Winners, losers at the ‘undercover’ NHL awards.

The NHL rarely showcases its dark side. The league’s website doesn’t display fights in its GameCenter highlights. Nor does it re-broadcast body checks that are potential suspensions – it does when those hits become official suspensions, as Brendan Shanahan leads the tutorial – but not when the ugly word “potential” still applies.

Our point: Controversial matter always gets swept under Gary Bettman’s cute office rug.

So, of course, the former NBA troll wouldn’t show the entirety of the NHL awards last week in Las Vegas. He killed the cameras when the real fun began.


There was John Tortorella mocking Vince Vaughn, Dominik Hasek beating Andreas Lilja with a trophy and Mike Tyson challenging two superstars to a game of floor hockey, but none of you saw it.

How did we? Well, Marian Hossa rebelled against the NHLPA and secretly videotaped the festivities. (He’s a traitor by nature, so it didn’t take much convincing. “Ten bucks,” he requested.)

Anyway, here are the awards – and moments – that gutless Bettman never shared:

The Don Cherry: Most entertaining coach

Nominees: Darryl Sutter, L.A. Kings; Alain Vigneault, Vancouver; John Tortorella, N.Y. Rangers.

Presenters: Vince Vaughn, Ron MacLean, Don Cherry.

We have a theory: Kings GM Dean Lombardi employs a translator to interpret Sutter’s mumbling lectures and in-game instructions. That, or the Kings cannot understand him, and thus, play with the freedom of seventh-grade delinquents escaping a juvenile detention center.

Sutter’s incoherent sentences entertain but are not award-winning material.

Vigneault, on the other hand, is just happy to be nominated. If you’re wondering how he made this list, look no further than his assault on David Bolland. That makes for an instant nomination.

• Written task 1
Write out the entries verbatim, beginning at the line that contains "Refresh the file list in file browser" and continuing through the last line of the entries. Omit the pictures from your copy.

Dataset entries:
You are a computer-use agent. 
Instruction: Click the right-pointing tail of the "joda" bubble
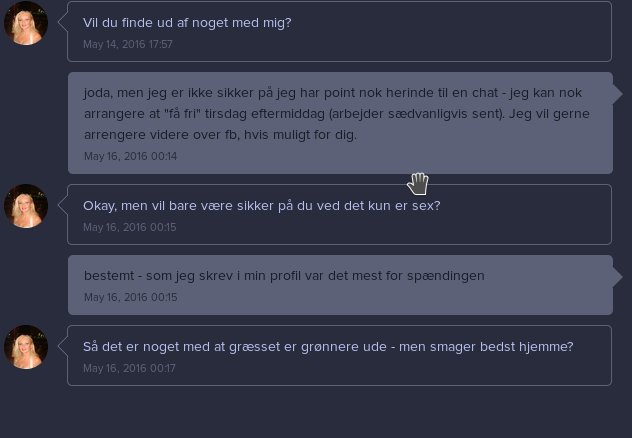tap(617, 94)
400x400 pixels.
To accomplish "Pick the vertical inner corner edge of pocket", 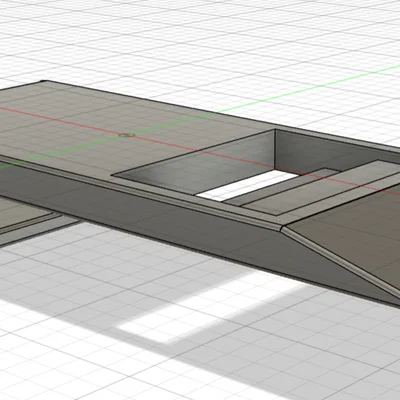I will [275, 149].
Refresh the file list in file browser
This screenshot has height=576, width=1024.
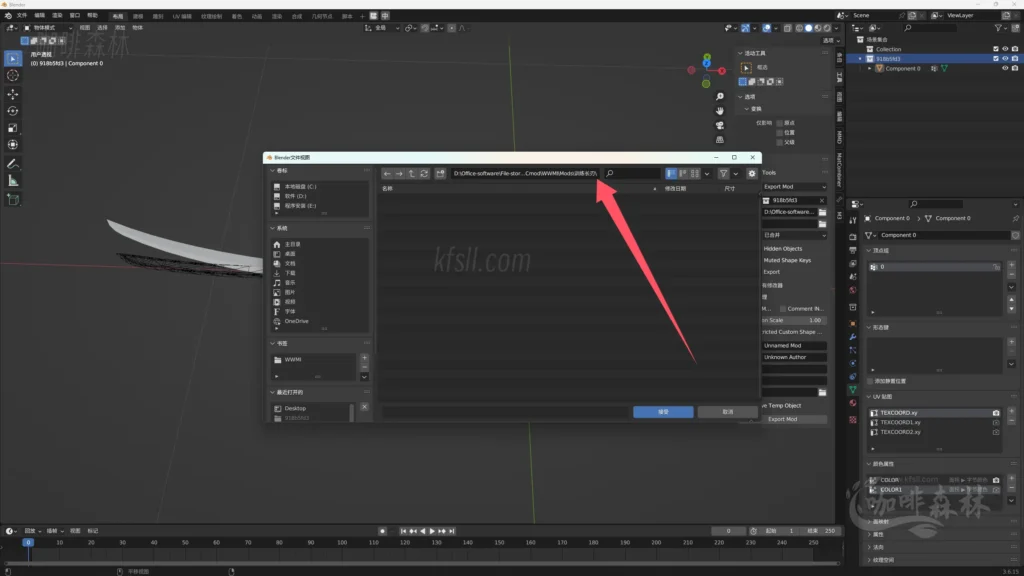424,174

• Written task 2
Give again the passage from the NHL awards text word for word, beginning at the words "Anyway, here are" and stopping after "an instant nomination.".

• Correct result 1
Refresh the file list in file browser
This screenshot has height=576, width=1024.
424,174

• Correct result 2
Anyway, here are the awards – and moments – that gutless Bettman never shared:

The Don Cherry: Most entertaining coach

Nominees: Darryl Sutter, L.A. Kings; Alain Vigneault, Vancouver; John Tortorella, N.Y. Rangers.

Presenters: Vince Vaughn, Ron MacLean, Don Cherry.

We have a theory: Kings GM Dean Lombardi employs a translator to interpret Sutter’s mumbling lectures and in-game instructions. That, or the Kings cannot understand him, and thus, play with the freedom of seventh-grade delinquents escaping a juvenile detention center.

Sutter’s incoherent sentences entertain but are not award-winning material.

Vigneault, on the other hand, is just happy to be nominated. If you’re wondering how he made this list, look no further than his assault on David Bolland. That makes for an instant nomination.